The agreement would have split revenues from Greater Sunrise 80:20 between Australia and East Timor.
But since signing the agreement, East Timor has been demanding a more equitable share of returns from the 7.8trillion cuft of gas estimated to be contained in the Greater Sunrise reservoirs, located about 450km northwest of Darwin but only about 80km from the East Timor coast.
Resolution of the dispute became more difficult after revenue sharing at Greater Sunrise was linked to determining a maritime boundary between the two countries.
The argument over revenue sharing culminated in demands by East Timor last October that facilities to develop the gas should be located within its borders rather than in Australian-controlled territory as proposed by the Greater Sunrise partners - Woodside, ConocoPhillips, Shell and Osaka Gas.

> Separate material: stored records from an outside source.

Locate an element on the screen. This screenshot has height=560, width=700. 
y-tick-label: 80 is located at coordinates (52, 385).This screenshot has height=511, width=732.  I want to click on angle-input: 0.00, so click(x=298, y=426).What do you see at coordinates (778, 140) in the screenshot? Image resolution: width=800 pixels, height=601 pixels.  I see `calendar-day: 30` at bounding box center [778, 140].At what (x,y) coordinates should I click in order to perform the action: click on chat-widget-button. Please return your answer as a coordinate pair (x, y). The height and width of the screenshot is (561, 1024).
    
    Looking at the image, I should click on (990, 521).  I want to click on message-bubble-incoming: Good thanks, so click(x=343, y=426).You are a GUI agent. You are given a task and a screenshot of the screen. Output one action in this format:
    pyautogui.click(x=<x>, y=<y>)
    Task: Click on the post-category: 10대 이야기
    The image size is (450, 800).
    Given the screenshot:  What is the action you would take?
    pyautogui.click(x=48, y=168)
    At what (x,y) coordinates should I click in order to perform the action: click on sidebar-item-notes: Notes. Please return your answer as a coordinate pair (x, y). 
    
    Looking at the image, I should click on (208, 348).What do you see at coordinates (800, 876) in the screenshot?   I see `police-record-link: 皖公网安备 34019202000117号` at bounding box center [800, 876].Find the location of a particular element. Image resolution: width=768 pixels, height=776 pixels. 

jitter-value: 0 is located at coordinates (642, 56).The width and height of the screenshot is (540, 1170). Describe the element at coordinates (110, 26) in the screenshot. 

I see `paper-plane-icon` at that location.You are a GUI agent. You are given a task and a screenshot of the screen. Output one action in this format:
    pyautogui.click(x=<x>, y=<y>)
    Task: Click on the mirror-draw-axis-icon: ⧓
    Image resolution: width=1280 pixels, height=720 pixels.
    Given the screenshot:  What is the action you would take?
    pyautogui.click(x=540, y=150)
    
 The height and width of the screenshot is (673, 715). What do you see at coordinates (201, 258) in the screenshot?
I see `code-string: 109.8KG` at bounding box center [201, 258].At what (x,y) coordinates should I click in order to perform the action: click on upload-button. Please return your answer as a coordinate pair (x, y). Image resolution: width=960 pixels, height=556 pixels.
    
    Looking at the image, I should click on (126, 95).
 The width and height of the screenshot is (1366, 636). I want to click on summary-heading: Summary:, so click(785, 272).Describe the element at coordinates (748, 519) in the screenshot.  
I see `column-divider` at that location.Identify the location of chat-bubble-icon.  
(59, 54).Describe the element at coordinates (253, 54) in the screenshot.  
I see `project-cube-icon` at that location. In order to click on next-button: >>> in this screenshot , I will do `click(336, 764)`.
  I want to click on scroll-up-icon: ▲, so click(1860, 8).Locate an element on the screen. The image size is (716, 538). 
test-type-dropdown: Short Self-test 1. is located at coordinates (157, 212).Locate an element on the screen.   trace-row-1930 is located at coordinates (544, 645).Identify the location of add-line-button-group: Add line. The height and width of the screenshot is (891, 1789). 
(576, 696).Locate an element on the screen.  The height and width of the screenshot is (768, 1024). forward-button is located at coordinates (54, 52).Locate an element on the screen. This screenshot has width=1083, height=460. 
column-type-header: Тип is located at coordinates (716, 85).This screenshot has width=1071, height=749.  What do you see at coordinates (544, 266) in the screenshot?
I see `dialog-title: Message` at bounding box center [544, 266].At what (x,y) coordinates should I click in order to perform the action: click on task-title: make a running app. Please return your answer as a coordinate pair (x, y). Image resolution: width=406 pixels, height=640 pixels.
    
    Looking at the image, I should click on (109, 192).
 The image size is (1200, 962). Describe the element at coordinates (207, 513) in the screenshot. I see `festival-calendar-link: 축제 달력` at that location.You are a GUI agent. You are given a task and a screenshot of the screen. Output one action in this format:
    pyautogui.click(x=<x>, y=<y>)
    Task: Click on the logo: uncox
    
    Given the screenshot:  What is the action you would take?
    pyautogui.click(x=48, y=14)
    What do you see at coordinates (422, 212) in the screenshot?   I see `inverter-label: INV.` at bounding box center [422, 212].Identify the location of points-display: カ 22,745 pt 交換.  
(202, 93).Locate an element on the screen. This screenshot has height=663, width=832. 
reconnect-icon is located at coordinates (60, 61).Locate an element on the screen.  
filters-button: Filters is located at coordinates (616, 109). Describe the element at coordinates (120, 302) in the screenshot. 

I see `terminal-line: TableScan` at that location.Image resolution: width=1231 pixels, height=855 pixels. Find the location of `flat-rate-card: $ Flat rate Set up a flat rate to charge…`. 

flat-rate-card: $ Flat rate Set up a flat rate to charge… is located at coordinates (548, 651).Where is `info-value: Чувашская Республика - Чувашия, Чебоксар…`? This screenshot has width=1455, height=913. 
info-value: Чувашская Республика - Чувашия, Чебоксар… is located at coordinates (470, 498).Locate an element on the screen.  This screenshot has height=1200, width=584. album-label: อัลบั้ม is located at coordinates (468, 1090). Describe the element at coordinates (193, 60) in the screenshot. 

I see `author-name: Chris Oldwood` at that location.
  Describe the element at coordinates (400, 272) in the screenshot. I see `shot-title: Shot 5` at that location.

Woodside confirmed the suspension of the project as East Timorese officials arrived in Australia to discuss the country's new petroleum exploration code with Australian officials.
More than $200 million has been invested in exploration and marketing, both overseas and within Australia, and on development planning on Greater Sunrise. But without an agreement with the East Timorese - as Woodside described it, legal and fiscal certainty - the partners could not organise long-term supply contracts that would underpin development costs.
Australian government sources said it was up to the East Timorese to return to the negotiating table with new proposals on maritime boundaries. East Timorese officials are set to explain to Australia that the new petroleum laws are designed to encourage international investment in oil and gas exploration, outside the Joint Petroleum Development Area in the Timor Sea, in which the Bayu Undan gas project lies and which covers the smaller part of the Greater Sunrise reservoirs.
The law states that all oil and gas profits earned by the state are to be deposited into a petroleum fund to be overseen by parliament and a council of advisers.
East Timor believes the legislation is a vital step in laying the groundwork for foreign energy companies and other investors to begin exploring East Timor's onshore and offshore oil and gas reserves.
East Timor is planning a global roadshow to attract energy companies to commit to exploration in the areas in which it has exclusive jurisdiction. These will exclude areas in the Timor Sea jointly claimed by Australia and East Timor.